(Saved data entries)

===============

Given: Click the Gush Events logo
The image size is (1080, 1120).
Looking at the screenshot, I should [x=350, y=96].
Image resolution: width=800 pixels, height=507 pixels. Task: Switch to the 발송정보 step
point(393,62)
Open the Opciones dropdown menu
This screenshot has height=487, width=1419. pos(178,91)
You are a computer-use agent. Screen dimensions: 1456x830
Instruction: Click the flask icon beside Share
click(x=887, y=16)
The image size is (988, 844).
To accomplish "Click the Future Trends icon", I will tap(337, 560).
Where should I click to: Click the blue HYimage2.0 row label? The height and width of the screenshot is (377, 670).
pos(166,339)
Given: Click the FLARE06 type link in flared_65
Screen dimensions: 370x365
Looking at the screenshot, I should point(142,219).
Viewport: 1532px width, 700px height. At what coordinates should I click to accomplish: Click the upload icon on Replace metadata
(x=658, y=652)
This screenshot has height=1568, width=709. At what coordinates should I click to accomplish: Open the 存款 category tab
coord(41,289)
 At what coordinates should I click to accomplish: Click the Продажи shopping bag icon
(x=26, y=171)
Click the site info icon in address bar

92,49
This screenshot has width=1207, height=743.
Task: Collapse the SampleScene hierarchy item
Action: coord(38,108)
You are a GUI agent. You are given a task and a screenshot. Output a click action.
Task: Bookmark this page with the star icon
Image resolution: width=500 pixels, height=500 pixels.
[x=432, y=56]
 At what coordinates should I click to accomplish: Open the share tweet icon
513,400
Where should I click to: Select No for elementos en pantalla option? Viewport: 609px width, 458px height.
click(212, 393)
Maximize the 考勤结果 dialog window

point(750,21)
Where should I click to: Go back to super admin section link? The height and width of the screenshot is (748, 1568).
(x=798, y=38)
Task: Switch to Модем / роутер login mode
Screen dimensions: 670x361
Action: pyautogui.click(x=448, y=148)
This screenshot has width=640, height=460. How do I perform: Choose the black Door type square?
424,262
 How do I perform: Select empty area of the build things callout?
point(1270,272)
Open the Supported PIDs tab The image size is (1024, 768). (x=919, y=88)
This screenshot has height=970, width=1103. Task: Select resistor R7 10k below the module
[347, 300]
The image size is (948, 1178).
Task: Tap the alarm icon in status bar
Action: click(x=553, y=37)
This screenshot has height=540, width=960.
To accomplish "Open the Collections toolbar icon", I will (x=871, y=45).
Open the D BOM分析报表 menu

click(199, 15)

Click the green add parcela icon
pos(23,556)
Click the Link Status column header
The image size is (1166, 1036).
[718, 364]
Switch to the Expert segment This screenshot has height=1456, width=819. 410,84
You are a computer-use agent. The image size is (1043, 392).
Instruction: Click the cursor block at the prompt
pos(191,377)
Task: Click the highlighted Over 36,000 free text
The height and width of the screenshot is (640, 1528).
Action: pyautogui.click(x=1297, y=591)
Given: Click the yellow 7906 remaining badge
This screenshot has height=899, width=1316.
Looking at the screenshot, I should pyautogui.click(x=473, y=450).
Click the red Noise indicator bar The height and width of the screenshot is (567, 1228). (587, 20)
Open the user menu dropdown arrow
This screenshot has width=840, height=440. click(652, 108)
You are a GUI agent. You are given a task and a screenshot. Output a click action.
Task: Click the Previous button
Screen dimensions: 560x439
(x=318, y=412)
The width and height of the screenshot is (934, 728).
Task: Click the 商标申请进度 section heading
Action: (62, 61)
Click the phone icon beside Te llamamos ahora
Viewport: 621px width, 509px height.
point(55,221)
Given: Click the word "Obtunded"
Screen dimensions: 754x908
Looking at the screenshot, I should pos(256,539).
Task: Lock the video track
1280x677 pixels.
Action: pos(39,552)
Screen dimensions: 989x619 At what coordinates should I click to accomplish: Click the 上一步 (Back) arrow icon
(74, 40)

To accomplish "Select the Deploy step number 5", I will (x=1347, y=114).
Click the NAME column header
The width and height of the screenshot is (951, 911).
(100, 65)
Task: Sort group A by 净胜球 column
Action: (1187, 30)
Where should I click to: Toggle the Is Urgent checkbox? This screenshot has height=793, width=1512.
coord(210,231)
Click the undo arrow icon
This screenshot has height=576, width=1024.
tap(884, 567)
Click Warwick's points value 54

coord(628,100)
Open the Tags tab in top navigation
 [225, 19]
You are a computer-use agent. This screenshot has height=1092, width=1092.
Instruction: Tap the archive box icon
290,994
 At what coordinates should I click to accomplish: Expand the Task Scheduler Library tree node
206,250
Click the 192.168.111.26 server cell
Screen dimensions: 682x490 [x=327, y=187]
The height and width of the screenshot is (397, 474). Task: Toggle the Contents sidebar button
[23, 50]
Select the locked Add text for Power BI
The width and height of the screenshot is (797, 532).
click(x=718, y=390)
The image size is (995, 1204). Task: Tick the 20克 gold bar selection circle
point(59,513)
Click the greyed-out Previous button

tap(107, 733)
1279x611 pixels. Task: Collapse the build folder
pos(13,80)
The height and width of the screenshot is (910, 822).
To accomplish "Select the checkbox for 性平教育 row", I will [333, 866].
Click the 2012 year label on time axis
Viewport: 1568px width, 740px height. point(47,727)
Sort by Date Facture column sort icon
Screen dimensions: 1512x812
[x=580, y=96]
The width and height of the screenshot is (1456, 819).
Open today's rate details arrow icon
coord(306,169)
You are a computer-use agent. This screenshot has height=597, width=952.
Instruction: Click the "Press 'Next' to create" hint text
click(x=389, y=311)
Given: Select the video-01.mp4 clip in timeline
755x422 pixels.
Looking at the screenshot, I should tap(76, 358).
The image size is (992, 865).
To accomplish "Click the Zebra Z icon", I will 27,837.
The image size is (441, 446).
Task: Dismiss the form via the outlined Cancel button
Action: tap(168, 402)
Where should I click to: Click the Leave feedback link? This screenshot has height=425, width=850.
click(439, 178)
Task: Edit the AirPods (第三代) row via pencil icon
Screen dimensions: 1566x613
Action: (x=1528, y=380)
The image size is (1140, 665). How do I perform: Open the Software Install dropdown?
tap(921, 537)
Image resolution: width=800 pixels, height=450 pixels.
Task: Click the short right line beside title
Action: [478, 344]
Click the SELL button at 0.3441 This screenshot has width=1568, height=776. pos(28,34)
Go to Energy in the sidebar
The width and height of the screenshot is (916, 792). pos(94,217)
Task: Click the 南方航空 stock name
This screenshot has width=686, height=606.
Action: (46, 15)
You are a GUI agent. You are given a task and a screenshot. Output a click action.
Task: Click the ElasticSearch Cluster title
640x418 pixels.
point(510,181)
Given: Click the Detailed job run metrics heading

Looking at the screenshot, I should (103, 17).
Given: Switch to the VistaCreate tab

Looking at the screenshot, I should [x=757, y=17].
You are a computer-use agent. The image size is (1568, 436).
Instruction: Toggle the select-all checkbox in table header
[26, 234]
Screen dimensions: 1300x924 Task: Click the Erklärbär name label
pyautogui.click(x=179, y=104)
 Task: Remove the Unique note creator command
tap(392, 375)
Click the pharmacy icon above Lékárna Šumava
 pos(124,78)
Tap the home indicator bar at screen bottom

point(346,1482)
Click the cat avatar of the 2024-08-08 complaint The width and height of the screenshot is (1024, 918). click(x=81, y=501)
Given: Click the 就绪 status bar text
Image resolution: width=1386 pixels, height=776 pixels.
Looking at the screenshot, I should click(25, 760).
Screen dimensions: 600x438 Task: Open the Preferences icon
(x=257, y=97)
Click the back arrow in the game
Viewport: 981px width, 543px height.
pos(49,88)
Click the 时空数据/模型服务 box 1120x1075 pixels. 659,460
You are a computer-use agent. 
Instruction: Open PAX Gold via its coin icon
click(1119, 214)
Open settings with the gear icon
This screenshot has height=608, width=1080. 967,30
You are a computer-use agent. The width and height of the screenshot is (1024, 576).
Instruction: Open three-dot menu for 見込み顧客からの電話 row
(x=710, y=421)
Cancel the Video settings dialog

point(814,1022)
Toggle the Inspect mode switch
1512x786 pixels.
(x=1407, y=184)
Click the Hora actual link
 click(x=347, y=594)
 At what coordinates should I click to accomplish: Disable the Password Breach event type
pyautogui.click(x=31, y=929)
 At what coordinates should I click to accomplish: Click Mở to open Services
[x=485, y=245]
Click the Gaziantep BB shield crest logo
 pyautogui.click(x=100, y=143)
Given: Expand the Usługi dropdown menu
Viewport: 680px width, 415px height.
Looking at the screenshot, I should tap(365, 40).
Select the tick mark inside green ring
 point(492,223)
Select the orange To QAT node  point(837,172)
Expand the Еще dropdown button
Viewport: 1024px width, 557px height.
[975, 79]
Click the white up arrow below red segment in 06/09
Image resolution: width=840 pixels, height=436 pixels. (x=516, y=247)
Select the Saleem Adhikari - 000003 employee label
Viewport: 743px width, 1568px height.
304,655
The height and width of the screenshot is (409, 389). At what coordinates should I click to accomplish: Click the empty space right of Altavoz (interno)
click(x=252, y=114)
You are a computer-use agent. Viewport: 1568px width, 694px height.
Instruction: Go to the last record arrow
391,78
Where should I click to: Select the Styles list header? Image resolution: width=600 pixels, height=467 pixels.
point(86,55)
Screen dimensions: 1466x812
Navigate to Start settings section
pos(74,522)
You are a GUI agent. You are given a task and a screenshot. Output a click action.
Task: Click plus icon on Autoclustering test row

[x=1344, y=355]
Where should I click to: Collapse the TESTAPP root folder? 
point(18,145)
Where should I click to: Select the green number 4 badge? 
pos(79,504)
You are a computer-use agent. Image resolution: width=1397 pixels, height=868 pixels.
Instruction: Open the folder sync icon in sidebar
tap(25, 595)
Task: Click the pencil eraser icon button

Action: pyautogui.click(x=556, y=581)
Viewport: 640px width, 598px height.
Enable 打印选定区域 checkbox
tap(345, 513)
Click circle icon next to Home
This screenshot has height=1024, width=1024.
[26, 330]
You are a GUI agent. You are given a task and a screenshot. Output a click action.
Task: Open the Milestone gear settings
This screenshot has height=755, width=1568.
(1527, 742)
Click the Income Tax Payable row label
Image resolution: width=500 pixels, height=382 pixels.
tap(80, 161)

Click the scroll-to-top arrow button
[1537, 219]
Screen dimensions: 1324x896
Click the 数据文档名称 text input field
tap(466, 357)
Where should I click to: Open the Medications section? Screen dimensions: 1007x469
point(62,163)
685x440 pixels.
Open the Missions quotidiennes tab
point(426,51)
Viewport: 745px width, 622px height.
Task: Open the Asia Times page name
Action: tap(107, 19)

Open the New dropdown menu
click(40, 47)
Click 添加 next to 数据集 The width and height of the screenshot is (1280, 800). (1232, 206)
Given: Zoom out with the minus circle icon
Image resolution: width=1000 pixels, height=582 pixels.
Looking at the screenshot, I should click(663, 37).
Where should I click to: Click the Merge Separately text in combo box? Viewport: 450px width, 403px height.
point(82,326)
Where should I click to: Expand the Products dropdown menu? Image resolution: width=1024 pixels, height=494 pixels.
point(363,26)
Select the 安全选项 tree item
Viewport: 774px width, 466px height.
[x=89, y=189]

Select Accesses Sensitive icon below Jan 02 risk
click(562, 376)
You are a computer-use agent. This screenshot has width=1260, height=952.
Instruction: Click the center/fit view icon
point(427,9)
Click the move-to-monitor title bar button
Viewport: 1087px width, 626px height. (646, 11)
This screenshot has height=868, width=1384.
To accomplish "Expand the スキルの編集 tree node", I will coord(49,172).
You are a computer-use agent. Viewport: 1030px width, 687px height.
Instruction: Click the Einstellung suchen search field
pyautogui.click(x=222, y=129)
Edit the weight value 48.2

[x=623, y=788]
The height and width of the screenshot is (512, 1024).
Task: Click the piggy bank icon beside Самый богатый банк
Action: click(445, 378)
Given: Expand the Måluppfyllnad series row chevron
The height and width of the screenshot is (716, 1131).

===============

Among the records above, find each line holding the string "mode" and pull it out.

Task: Switch to Модем / роутер login mode
Toggle the Inspect mode switch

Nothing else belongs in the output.